(Beginning of Exercise passage)

George M. Curtis was born at Oxford, New York, in 1844, moving with his parents to Rochelle, Illinois, where he lived and worked on a farm, attended and taught school until 1865, when he engaged in the coal business at Cortland, Illinois, coming from there to Clinton in 1867 and associated himself with his brother, Charles F., in the sash and door business. Mr. Curtis was very prominent in the business and political circles of the state of Iowa, he like his brother, was very interested in other business enterprises and, for a number of years, was vice-president of the City National bank of Clinton.

In 1887 he was elected to the legislature of Iowa and served one term.

In 1894 he was elected to represent the second congressional district of Iowa in congress and again reelected in 1896.

==Cornelius S. Curtis==

Cornelius S. Curtis was born in Oxford, New York, in 1851, and moved with his parents to Rochelle and again, with his parents, to Clinton in 1869. He was engaged in the grocery business in Clinton for a while and later in business at Denison, Iowa, returning to Clinton to take a position with Curtis Bros. & Co. and in 1881, when the firm was incorporated, went to Wausau, Wisconsin as manager of the Wausau business.

He like his brothers, was also interested in other enterprises, the principal one being the Fenwood Lumber Co. near Wausau, Wisconsin.

(End of Exercise passage)
(Beginning of Given data)

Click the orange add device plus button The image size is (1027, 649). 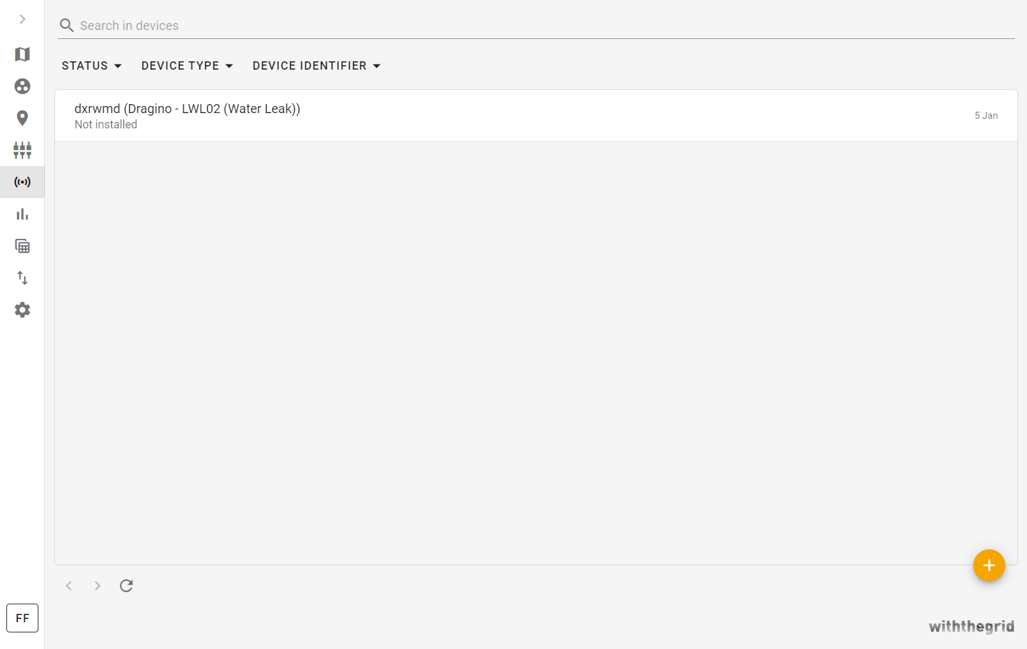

(End of Given data)

_Exercises to complete_:
1 - Answer these questions from the passage on the Curtis brothers, one answer per line, marked as the questions are:
(a) In what year was George M. Curtis elected to the Iowa legislature?
(b) Which congressional district of Iowa did George M. Curtis represent in Congress?
(c) To which city did Cornelius S. Curtis go in 1881, and in what role?
2 - Proceed with the passage on the Curtis brothers, continuing it from the point where it stops.

_Answers provided_:
1 -
(a) 1887
(b) The second congressional district of Iowa
(c) Wausau, Wisconsin, as manager of the Wausau business

2 -
==Judson E. Carpenter==

Judson E. Carpenter, who was an uncle of the Curtis brothers, was born in Oxford, New York, in 1835, where he lived on a farm, taught school until 1855, when he moved to Rochelle, Illinois, where he bought and operated a farm for a few years, when he went into the coal business at Rochelle, retiring from that business to engage with the Curtis brothers at Clinton, Iowa, in 1866 and was the president of Curtis Bros. & Co.

In 1893, he engaged in the lumber business with his sons at Minneapolis, the firm known as the Carpenter-Lamb Co. He was, vice-president of the Brainard & Northern Minnesota Railroad, which had its headquarters at Minneapolis, Minnesota.

==George W. Allen==

George W. Allen was born in Rochester, New York in 1844, moving with his parents to Boston in 1846, where he attended school until 1862, when he went to Rochelle, Illinois, and immediately commenced working at the carpenter's trade, continuing same until 1868, when he went to Clinton, Iowa, and took a position in the factory of Curtis Bros. & Co., where he remained until 1876, when he went into the office and in 1881 became a member of the company. He supervised the odd work department of Curtis Bros. & Co.